Trump says he made ‘a lot of money’ in deal with Gaddafi

Jersey City – Donald Trump says he made “a lot of money” in a deal years ago with Colonel Muammar Gaddafi, despite suggesting at the time he had no idea the former Libyan leader was involved in renting his suburban New York estate.

In an appearance on CBS’s Face the Nation that aired on Sunday, Trump says: “Don’t forget, I’m the only one. I made a lot of money with Gaddafi, if you remember.”

Trump said Gaddafi “had to make a deal with me because he needed a place to stay.”

He says Gaddafi “never got to stay there. And it became sort of a big joke.”

He was discussing a bizarre 2009 incident when Gaddafi was desperately seeking a place to pitch his Bedouin-style tent during a visit to the UN General Assembly.

Meanwhile, Hillary Clinton overwhelmed Bernie Sanders in Puerto Rico’s Democratic presidential primary on Sunday, putting her within striking distance of capturing her party’s nomination.

After a blowout victory Saturday in the US Virgin Islands and a decisive win in the US territory, Clinton is now less than 30 delegates short of the 2,383 needed to win the nomination, according to an APress.

“We just won Puerto Rico! ¡Gracias a la Isla del Encanto por esta victoria!” tweeted Clinton, thanking the Island of Enchantment, as Puerto Rico is known, for her victory. As the race was called, Clinton was on stage in Sacramento, rallying voters in California.

The results were slow to arrive on Sunday, as officials counted ballots by hand and focused first on releasing results tied to the island’s local primary elections, said Kenneth McClintock, Puerto Rico’s former Democratic National Committeeman.

As the results from Puerto Rico trickled in, Clinton maintained a healthy lead over Sanders.
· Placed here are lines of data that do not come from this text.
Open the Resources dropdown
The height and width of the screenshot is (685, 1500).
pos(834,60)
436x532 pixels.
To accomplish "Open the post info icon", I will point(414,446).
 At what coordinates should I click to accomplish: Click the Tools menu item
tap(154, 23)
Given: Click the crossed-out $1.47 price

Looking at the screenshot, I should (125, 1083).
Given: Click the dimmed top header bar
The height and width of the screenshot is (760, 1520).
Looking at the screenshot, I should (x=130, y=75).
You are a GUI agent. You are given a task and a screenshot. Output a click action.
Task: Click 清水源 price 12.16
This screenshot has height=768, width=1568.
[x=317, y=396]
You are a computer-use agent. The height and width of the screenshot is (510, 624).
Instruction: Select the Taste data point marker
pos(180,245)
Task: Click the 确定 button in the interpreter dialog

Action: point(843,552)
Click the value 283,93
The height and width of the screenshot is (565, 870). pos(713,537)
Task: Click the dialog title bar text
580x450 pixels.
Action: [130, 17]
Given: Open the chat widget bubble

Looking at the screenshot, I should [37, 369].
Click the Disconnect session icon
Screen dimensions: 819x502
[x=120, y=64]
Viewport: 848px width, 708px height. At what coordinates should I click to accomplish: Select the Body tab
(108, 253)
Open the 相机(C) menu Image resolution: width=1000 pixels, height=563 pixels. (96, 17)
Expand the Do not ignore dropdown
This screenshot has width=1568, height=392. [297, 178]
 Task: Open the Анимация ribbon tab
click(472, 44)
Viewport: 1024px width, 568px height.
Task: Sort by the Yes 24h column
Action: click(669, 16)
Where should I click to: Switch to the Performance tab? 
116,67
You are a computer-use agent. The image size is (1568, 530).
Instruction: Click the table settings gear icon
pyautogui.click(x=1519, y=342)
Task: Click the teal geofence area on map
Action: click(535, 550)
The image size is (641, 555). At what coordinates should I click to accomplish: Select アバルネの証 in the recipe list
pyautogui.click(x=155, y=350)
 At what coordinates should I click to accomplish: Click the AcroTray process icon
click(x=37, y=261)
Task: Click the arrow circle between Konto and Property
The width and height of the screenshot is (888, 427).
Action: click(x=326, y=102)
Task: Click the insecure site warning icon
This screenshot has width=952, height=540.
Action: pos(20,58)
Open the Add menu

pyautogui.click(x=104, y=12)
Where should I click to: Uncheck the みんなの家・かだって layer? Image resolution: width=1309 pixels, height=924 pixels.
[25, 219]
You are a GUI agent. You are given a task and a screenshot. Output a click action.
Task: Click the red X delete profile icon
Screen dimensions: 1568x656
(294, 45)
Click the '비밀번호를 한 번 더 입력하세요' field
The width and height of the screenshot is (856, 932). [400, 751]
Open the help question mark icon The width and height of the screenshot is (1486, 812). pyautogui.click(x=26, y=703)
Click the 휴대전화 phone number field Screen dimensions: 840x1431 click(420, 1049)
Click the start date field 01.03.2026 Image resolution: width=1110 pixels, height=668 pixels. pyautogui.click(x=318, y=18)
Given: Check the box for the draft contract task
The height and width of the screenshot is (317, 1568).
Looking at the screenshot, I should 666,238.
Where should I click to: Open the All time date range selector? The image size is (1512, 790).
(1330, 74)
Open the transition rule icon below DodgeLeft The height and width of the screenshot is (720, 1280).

While Puerto Rican residents cannot vote in the general election, the island’s politics could reverberate into the fall campaign. Tens of thousands of Puerto Ricans have left the island to escape a dismal economy, with many resettling in the key electoral battleground of Florida.

Though Clinton did not spend much time campaigning in Puerto Rico, the victory is fraught with symbolism for her campaign. Eight years ago, with the presidential nomination slipping from her grasp, she rolled through the streets of San Juan on the back of a flat-bed truck, wooing voters to a soundtrack of blasting Latin music.

She beat then-Illinois Sen Barack Obama with nearly 68 percent of the vote.

“I’m for Hillary, girl,” said 83-year-old Candida Dones on Sunday as she cast her ballot. “I can’t wait for a female president. She’s one of us. She wears the pants. If we don’t look out for our own interests, who will?”

Both Clinton and Sanders spent Sunday in California, the biggest prize among the six states voting today. Sanders shook hands and stopped for photos during a stroll of more than an hour along the shops, restaurants and amusement park rides of the Santa Monica Pier.

That included a stop at a charity “Pedal on the Pier” fundraiser, telling people riding on stationary bikes that the US should have “an economy that works for all people, not just the one percent.”

Like Clinton, Sanders made little mention of the outcome in Puerto Rico’s primary. He said during an evening rally in San Diego that Democratic leaders should take notice that the “energy and grassroots activism” that will be crucial to the party in the fall “is with us, not Hillary Clinton.”

He pointed to polls showing him faring better than Clinton in head-to-head matchups with Trump and his strength among Democratic voters under the age of 45.